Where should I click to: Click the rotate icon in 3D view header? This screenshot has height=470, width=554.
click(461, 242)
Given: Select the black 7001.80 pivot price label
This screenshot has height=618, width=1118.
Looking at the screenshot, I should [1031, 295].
--
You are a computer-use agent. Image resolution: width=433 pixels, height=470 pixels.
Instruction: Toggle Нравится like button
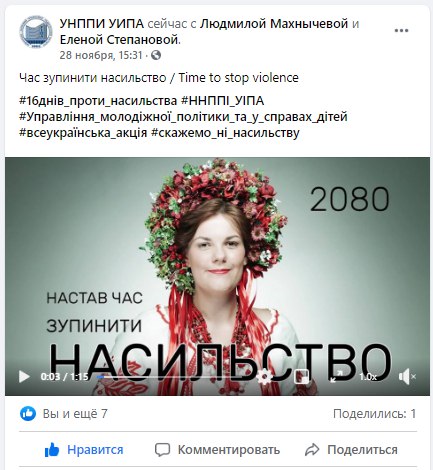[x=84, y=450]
--
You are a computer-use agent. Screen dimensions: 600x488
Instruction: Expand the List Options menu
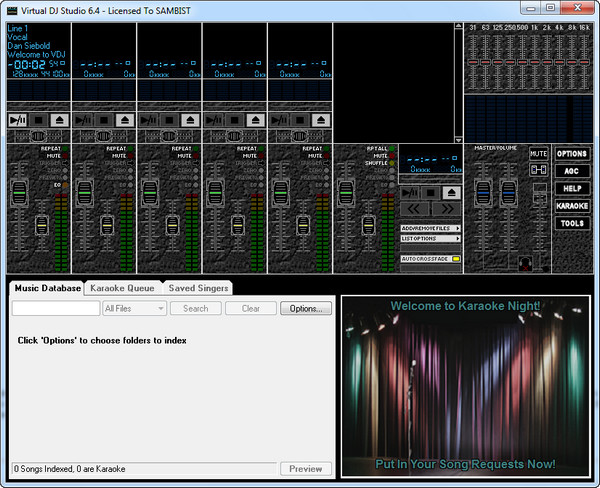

Problem to work on.
Only the lines above starting with the one with "You are a computer-use agent. Screen" and going through the one with "Instruction: Expand the List Options menu" are to be copied, word for word and with both ends kept.

Task answer.
You are a computer-use agent. Screen dimensions: 600x488
Instruction: Expand the List Options menu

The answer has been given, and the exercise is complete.